It’s almost a fact of their existence at this point that neither of them can stand to be silent while the other is in their presence.

“This whole dog and chocobo show wouldn’t have happened if you would just answer your damn PHS when you see my number on your caller ID,” Yuffie suddenly blurts out. She turns from where she’s staring herself down in her own reflection, her foot tapping faster than a rabbit’s, to pin Vincent against the far wall with a glare. “Like, I get it. You don’t actually like me all that much. But ten years is a really long time to make me talk to an answering machine, Vinny.”

“I don’t… _not_ like you,” Vincent flounders at his words for a moment, feeling like an idiot as soon as he speaks.

“You’ve made it pretty clear that you don’t _like_ me, either.” The ninja turns away, going back to staring herself down in the reflective doors. The incessant beeping of the elevator as it counts each floor is maddening, especially against the backdrop of an instrumental pop song. Beside her, the department head resists the urge to scratch the nervous itch taking up residence on the back of his neck, crossing and uncrossing his arms in an effort to find something else to do with his hands.

“It’s…” he finally begins, trying not to trail off into silence as he attempts to explain himself. “I’ve never been entirely certain how to talk to you.” Yuffie’s brow furrows as she stands resolutely beside him, gaze shifting to regard him with confusion out of the corner of her eye.

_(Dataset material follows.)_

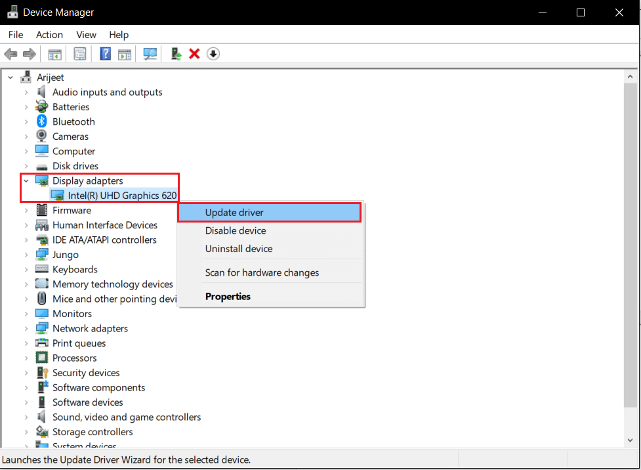Click the red X Uninstall device icon
The image size is (641, 470).
click(x=194, y=54)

“We’re all well aware that you can’t talk to women, Vincent. It’s why we found you in that coffin in the first place.” The ninja crosses her arms, dragging her eyes away from the man next to her to glare intently at the elevator doors again. She watches him fidget in the reflection, shifting his weight from foot to foot and pulling at the cuffs of his suit jacket to straighten them like it’s some sort of nervous tic.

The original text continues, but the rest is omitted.